Exercise instructions: Each of the entries should be output exactly, with nothing left out.
▼
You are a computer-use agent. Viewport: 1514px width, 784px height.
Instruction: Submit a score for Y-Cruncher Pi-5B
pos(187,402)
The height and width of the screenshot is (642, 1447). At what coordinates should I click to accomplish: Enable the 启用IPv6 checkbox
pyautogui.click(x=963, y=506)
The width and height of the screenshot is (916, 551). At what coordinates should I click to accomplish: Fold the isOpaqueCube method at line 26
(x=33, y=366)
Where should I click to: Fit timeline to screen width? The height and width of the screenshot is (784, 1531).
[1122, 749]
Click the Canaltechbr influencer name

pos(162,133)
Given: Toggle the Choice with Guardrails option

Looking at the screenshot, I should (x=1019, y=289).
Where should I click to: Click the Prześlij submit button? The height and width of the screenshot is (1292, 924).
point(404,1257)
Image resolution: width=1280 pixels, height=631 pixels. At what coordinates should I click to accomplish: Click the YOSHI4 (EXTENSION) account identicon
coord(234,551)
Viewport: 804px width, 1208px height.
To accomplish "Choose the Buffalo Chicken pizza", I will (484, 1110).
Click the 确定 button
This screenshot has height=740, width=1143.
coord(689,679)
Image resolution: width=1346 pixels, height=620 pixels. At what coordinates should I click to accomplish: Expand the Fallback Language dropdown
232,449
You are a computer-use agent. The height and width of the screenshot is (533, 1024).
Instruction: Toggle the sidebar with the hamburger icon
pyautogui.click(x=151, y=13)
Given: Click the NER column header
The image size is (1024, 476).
▲
Response box:
You are a computer-use agent. Viewport: 1514px width, 784px height.
Instruction: Submit a score for Y-Cruncher Pi-5B
pos(187,402)
The height and width of the screenshot is (642, 1447). At what coordinates should I click to accomplish: Enable the 启用IPv6 checkbox
pyautogui.click(x=963, y=506)
The width and height of the screenshot is (916, 551). At what coordinates should I click to accomplish: Fold the isOpaqueCube method at line 26
(x=33, y=366)
Where should I click to: Fit timeline to screen width? The height and width of the screenshot is (784, 1531).
[1122, 749]
Click the Canaltechbr influencer name

pos(162,133)
Given: Toggle the Choice with Guardrails option

Looking at the screenshot, I should (x=1019, y=289).
Where should I click to: Click the Prześlij submit button? The height and width of the screenshot is (1292, 924).
point(404,1257)
Image resolution: width=1280 pixels, height=631 pixels. At what coordinates should I click to accomplish: Click the YOSHI4 (EXTENSION) account identicon
coord(234,551)
Viewport: 804px width, 1208px height.
To accomplish "Choose the Buffalo Chicken pizza", I will (484, 1110).
Click the 确定 button
This screenshot has height=740, width=1143.
coord(689,679)
Image resolution: width=1346 pixels, height=620 pixels. At what coordinates should I click to accomplish: Expand the Fallback Language dropdown
232,449
You are a computer-use agent. The height and width of the screenshot is (533, 1024).
Instruction: Toggle the sidebar with the hamburger icon
pyautogui.click(x=151, y=13)
Given: Click the NER column header
The image size is (1024, 476).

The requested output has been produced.